Le chanteur nigérian Rema est annoncé à Kigali, au Rwanda, pour un concert à la BK Arena, le 5 septembre 2026, à l’issue de l’événement baptisé « Kwita Izina Live », ( Kwita Izina, traduction littérale » Donner un nom « ». Une production sur le sol rwandais qui ne dérange pas l’interprète de Calm Down contrairement à sa compatriote Tems, qui avait annulé officiellement son spectacle prévu dans la capitale rwandaise en mars 2025, sur fond de guerre dans l’est de la RDC, entre l’armée congolaise et ses alliés contre la milice du M23 soutenue par le régime de Paul kagame.
Le chanteur Rema, 26 ans, reste à moins de trois semaines pour atterrir au pays de mille collines à l’occasion de la cérémonie annuelle au cours de laquelle le Rwanda attribue des noms aux bébés gorilles du dos argenté nés dans le parc national des Volcans. Si la tension sécuritaire entre Kinshasa et Kigali, qui a provoqué la crise humanitaire et le nombre record des déplacés dont femmes et enfants suite aux violences armées, ne lui affecte pas, sa compatriote Tems, gagnante de deux Grammy Awards au cours de sa carrière, avait par contre annulé son concert presque 2 mois avant sa date initiale, exprimant sa sensibilité à l’encontre du conflit sans précédent qui déchire la partie est de la RDC.
« Je n’oserai pas être insensible quant à ces problèmes.
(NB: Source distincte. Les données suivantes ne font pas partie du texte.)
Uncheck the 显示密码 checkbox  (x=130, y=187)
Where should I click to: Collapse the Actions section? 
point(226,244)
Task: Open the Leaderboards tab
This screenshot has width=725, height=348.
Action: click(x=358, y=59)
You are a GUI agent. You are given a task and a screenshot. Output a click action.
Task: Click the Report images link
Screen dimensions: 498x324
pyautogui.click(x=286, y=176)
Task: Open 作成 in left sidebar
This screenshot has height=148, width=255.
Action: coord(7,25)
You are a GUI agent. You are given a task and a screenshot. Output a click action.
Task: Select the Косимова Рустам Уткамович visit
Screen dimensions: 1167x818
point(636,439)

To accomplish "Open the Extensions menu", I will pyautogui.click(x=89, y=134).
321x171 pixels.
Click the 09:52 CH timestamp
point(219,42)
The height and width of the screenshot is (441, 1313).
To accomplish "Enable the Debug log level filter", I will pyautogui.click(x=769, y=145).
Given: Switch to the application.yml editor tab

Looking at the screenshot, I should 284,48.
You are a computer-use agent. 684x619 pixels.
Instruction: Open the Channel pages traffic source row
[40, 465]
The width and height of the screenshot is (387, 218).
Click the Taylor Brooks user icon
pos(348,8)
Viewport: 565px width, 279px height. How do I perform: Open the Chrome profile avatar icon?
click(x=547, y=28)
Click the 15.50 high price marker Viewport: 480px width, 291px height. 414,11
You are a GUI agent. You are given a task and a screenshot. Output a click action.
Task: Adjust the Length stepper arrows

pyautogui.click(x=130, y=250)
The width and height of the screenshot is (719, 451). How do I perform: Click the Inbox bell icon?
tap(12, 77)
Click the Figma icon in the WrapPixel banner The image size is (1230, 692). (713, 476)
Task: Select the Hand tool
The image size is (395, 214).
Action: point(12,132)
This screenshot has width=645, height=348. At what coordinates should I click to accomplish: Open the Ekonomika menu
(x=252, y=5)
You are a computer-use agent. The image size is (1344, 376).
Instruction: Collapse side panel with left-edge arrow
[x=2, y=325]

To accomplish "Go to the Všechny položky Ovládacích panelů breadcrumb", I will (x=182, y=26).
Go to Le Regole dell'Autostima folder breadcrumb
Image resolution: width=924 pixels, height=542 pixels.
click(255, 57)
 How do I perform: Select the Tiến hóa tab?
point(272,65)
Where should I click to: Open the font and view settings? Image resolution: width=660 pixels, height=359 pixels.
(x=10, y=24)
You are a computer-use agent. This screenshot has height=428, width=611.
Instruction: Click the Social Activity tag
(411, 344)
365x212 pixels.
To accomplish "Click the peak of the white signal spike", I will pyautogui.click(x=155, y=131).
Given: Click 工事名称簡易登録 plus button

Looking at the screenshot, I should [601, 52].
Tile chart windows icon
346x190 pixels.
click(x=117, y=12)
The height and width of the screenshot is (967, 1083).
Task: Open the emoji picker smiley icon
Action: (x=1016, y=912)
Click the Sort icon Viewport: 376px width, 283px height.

Mon cœur se joint à ceux qui sont affectés. La guerre n’est pas une blague, et j’espère et prie vraiment pour la paix en ce moment », écrivait la chanteuse de 31 ans, sur ses réseaux sociaux.
Une guerre dénoncée dans l’univers artistique congolais
Le conflit qui sévit dans la région des Kivus, une zone riche en sous-sol, demeure très préoccupant. Malgré les démarches diplomatiques pour faire revenir la paix et trouver le compromis entre les belligérants, le ton sur le terrain contredit les feuilles de route, ainsi que les déclarations des organisations internationales.
Les athlètes congolais ne cessent de dénoncer les massacres en RDC, à travers le symbole devenu culte, inspiré par l’international congolais Cédric Bakambu. Consistant à placer une main devant la bouche tout en pointant l’index et le majeur de l’autre main sur la tempe, mimant une arme à feu.
De même, les artistes congolais ne restent perplexe, ils dénoncent dans les différentes occasions, la situation sécuritaire en cours dans l’est de la RDC, qui surplace les Nations-Unies. En 2022, le rappeur Youssoupha avait également annulé son concert, à Kigali, au Rwanda, pour le même motif.
En février 2025, le morceau « Free Congo », réunissant les congolais Gradur, Youssoupha, Kalash Criminel, Damso, Ninho et Josman, s’ajoutait pour dénoncer les massacres et l’indifférence face à la guerre dans l’Est de la République démocratique du Congo. En-dehors, d’autres tacles dans les textes musicaux ciblant le dirigeant rwandais Paul kagame, crachés par les artistes congolais dont Gims.